## Data extract
++++++++++
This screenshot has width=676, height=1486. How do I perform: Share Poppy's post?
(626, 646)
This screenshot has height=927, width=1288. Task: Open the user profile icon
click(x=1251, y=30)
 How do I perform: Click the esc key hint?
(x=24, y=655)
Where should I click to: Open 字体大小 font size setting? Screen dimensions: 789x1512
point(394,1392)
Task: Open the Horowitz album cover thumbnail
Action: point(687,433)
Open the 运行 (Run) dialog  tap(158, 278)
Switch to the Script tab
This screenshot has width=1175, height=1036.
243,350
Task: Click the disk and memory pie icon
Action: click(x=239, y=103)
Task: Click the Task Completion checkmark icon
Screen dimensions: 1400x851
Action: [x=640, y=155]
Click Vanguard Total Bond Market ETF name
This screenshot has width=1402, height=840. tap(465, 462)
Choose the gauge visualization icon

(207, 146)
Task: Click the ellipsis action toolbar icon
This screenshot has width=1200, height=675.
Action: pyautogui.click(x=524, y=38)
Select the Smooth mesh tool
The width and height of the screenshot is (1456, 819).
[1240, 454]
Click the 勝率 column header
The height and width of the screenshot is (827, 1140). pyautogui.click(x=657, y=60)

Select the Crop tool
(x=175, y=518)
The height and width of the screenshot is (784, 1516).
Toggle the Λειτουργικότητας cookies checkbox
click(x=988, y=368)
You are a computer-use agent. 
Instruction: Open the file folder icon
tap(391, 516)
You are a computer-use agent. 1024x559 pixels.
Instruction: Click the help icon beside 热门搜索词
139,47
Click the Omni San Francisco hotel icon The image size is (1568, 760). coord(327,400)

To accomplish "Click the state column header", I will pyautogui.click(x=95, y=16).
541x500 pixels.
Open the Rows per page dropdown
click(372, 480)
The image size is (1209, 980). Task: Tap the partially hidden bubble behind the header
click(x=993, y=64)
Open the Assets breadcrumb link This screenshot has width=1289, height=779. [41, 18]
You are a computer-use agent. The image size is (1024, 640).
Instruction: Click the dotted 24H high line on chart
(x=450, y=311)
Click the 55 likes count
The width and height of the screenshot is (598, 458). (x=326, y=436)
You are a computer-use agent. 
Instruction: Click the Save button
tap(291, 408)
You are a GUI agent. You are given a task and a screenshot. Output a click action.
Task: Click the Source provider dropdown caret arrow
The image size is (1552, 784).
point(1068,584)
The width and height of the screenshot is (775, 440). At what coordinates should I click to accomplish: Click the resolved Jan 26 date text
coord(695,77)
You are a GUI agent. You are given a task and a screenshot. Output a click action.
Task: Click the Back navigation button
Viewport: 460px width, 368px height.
++++++++++
## Task prompt
Format the lines in all entries above as a numbered list, leaving out any blank lines.

## Solution for this task
1. This screenshot has width=676, height=1486. How do I perform: Share Poppy's post?
2. (626, 646)
3. This screenshot has height=927, width=1288. Task: Open the user profile icon
4. click(x=1251, y=30)
5.  How do I perform: Click the esc key hint?
6. (x=24, y=655)
7. Where should I click to: Open 字体大小 font size setting? Screen dimensions: 789x1512
8. point(394,1392)
9. Task: Open the Horowitz album cover thumbnail
10. Action: point(687,433)
11. Open the 运行 (Run) dialog  tap(158, 278)
12. Switch to the Script tab
13. This screenshot has width=1175, height=1036.
14. 243,350
15. Task: Click the disk and memory pie icon
16. Action: click(x=239, y=103)
17. Task: Click the Task Completion checkmark icon
18. Screen dimensions: 1400x851
19. Action: [x=640, y=155]
20. Click Vanguard Total Bond Market ETF name
21. This screenshot has width=1402, height=840. tap(465, 462)
22. Choose the gauge visualization icon
23. (207, 146)
24. Task: Click the ellipsis action toolbar icon
25. This screenshot has width=1200, height=675.
26. Action: pyautogui.click(x=524, y=38)
27. Select the Smooth mesh tool
28. The width and height of the screenshot is (1456, 819).
29. [1240, 454]
30. Click the 勝率 column header
31. The height and width of the screenshot is (827, 1140). pyautogui.click(x=657, y=60)
32. Select the Crop tool
33. (x=175, y=518)
34. The height and width of the screenshot is (784, 1516).
35. Toggle the Λειτουργικότητας cookies checkbox
36. click(x=988, y=368)
37. You are a computer-use agent. 
38. Instruction: Open the file folder icon
39. tap(391, 516)
40. You are a computer-use agent. 1024x559 pixels.
41. Instruction: Click the help icon beside 热门搜索词
42. 139,47
43. Click the Omni San Francisco hotel icon The image size is (1568, 760). coord(327,400)
44. To accomplish "Click the state column header", I will pyautogui.click(x=95, y=16).
45. 541x500 pixels.
46. Open the Rows per page dropdown
47. click(372, 480)
48. The image size is (1209, 980). Task: Tap the partially hidden bubble behind the header
49. click(x=993, y=64)
50. Open the Assets breadcrumb link This screenshot has width=1289, height=779. [41, 18]
51. You are a computer-use agent. The image size is (1024, 640).
52. Instruction: Click the dotted 24H high line on chart
53. (x=450, y=311)
54. Click the 55 likes count
55. The width and height of the screenshot is (598, 458). (x=326, y=436)
56. You are a computer-use agent. 
57. Instruction: Click the Save button
58. tap(291, 408)
59. You are a GUI agent. You are given a task and a screenshot. Output a click action.
60. Task: Click the Source provider dropdown caret arrow
61. The image size is (1552, 784).
62. point(1068,584)
63. The width and height of the screenshot is (775, 440). At what coordinates should I click to accomplish: Click the resolved Jan 26 date text
64. coord(695,77)
65. You are a GUI agent. You are given a task and a screenshot. Output a click action.
66. Task: Click the Back navigation button
67. Viewport: 460px width, 368px height.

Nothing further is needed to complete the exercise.